Neutrinos as Cosmic Messengers: A Decade of Discovery and the Path Forward

08 February - 5 March 2027

Maria Petropoulou, Francis Halzen, Walter Winter, Aart Heijboer, Elisa Resconi

Neutrino astrophysics is a young and rapidly evolving field at the intersection of particle physics and astrophysics. It offers a new way of exploring the Universe using neutrinos - nearly massless particles that can escape from distant and extreme astrophysical environments, and can travel cosmological distances essentially without loss of signal. Recent discoveries by large detectors such as IceCube and KM3NeT have shown that high-energy neutrinos come from a variety of cosmic environments, including active galaxies and even our own Milky Way. Because cosmic rays - high-energy protons and nuclei - are the parent particles of neutrinos, the latter provide unique clues to the “particle accelerators” that operate in the Universe. With new, more powerful detectors under construction, and many proposals for the next-generation detectors, the field is entering a decisive phase. This workshop will bring together scientists from theory and experiment to tackle three key questions: where do neutrinos come from, what can we learn by combining them with other cosmic signals, and how can we best detect them in the future? By answering these questions, neutrino astrophysics has the potential to revolutionize our understanding of the extreme Universe and uncover the processes that drive the most powerful particle accelerators in nature.

 

 

 

Tentative schedule

WEEK 1: Galactic neutrinos. Diffuse and point source analysis, astrophysical sources & models, connections to LHAASO gamma-ray observations, ...

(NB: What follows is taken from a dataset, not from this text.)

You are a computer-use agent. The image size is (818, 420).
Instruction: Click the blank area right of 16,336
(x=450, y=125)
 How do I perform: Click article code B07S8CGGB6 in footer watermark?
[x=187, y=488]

WEEK 2:3-day topical workshop. New experiments and synergies, energy optimization, open dialogue between theorists & experimentalists, open-data policies, machine learning aspects, …

WEEK 3: Extragalacticneutrinos at TeV – PeV energies. Diffuse and point source analysis, 30 TeV break, IceCat-2 (analysis), stacking analyses & catalog searches, astrophysical sources & models (AGN/TDEs/GRBs), ...

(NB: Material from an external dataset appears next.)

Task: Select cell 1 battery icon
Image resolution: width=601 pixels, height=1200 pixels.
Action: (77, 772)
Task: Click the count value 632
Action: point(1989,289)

WEEK 4: Extragalacticneutrinos at EeV energies. KM3NeT UHE neutrino, cosmogenic neutrinos & UHECR connection, …

Topical Workshop

"Future Cosmic Neutrino Experiments"

The workshop will bring together theoretical and experimental experts on the various detection techniques and proposed projects in order to elucidate the strengths and weaknesses in the
context of the expected signals. Moreover, we will identify complementary aspects, and discuss collaboration between the present and future experiments. A list of indicative topics that will be discussed in the  workshop follows:

- A review of the leading analysis techniques and their limitations, including, for example, catalogue-based searches, stacking analyses, and multi-messenger follow-ups.
-​ Key requirements of future observatories driven by theoretical understanding of cosmic neutrino sources.
- Common tools to ascertain detector performance across experiments and common framework for  data analysis from different neutrino observatories.
- Requirements for next-decade multi-messenger astronomy (alert systems, theory, coordination with electromagnetic observatories).